“We have a long history of doing risk-based recommendations based on lots of data,” said Dr. Grace Lee, a member of the C.D.C.’s vaccine advisory committee and a pediatrician at Stanford University. “The problem with Covid is, the information is coming in now, and it’s different than it was even two months ago when we were deliberating about vaccine allocations.”
The issue has set off a flurry of jockeying by advocacy groups to sway health and political leaders in state capitols to move particular health conditions higher on priority lists.
Because the vaccine rules can be set by governors — who typically consult with hospital officials and their own medical and ethical advisory groups — many appeals have taken a personal bent: “@GovMikeDeWine,” Hanna Detwiler, a bone marrow transplant patient in Columbus, Ohio, tweeted about her inability to get a vaccine last month, “Do better.”

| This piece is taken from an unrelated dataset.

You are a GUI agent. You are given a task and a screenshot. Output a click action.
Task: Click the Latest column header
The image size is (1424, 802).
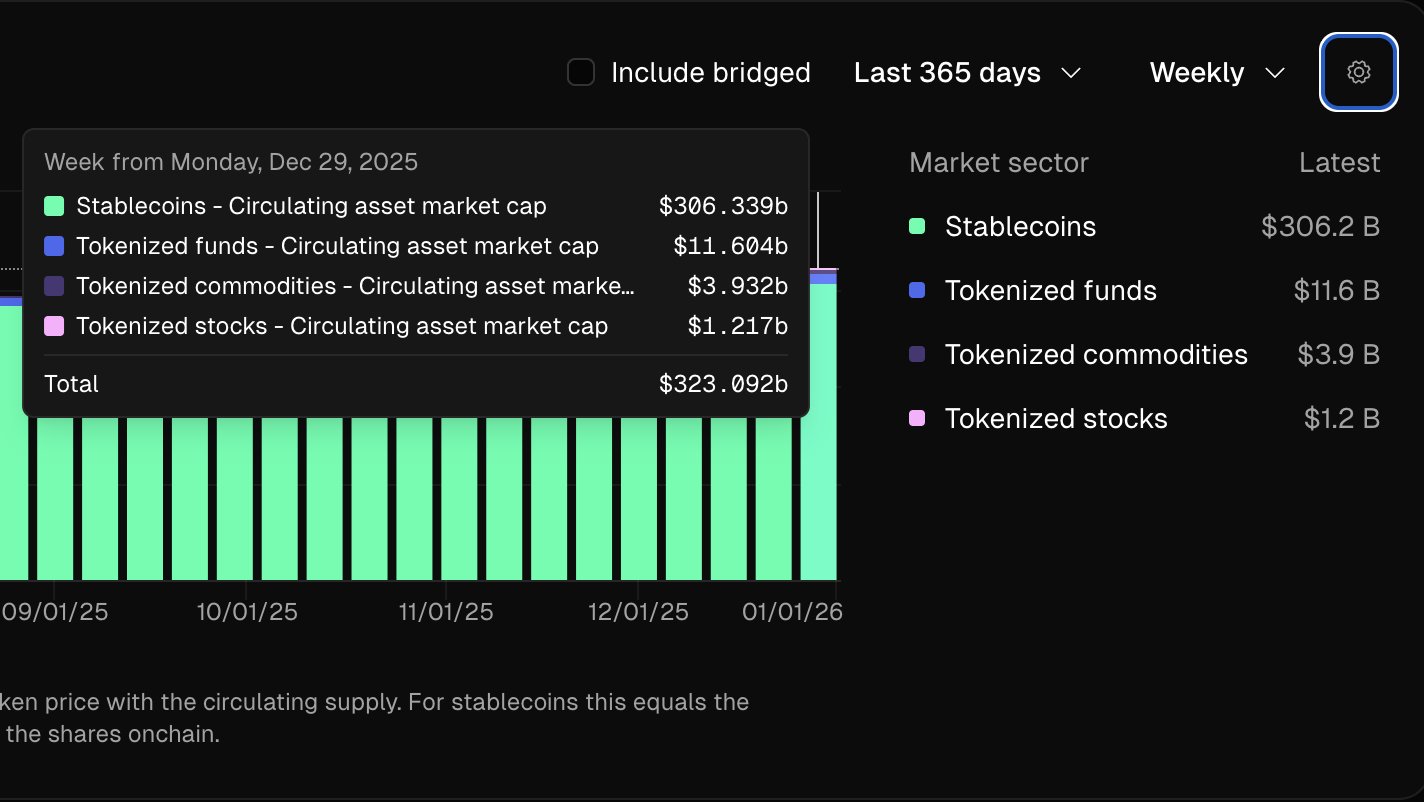tap(1339, 163)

About three dozen health advocacy groups sent a letter in late January to Gov. Andrew M. Cuomo of New York after growing concerned that the state might not explicitly include people with H.I.V. on its priority list for shots. The groups cited the state health department’s own research on H.I.V. as a risk factor for getting severely ill with Covid-19.
New York ultimately became one of at least 14 states, along with Washington, D.C., to announce that H.I.V. was on the vaccine priority list. A spokeswoman for the state’s Department of Health said this week that New York had always intended to include H.I.V. patients on the priority list.
Patients and representatives for people with H.I.V., liver disease, asthma, Type 1 diabetes, pulmonary fibrosis, cystic fibrosis and intellectual and developmental disabilities said they have started advocacy campaigns at the state and national levels, with mixed success.
In Michigan, Laura Bonnell, who has two daughters in their 20s with cystic fibrosis, said she extracted a promise from officials in her county this week that they would soon offer vaccine appointments to any cystic fibrosis patient over age 16.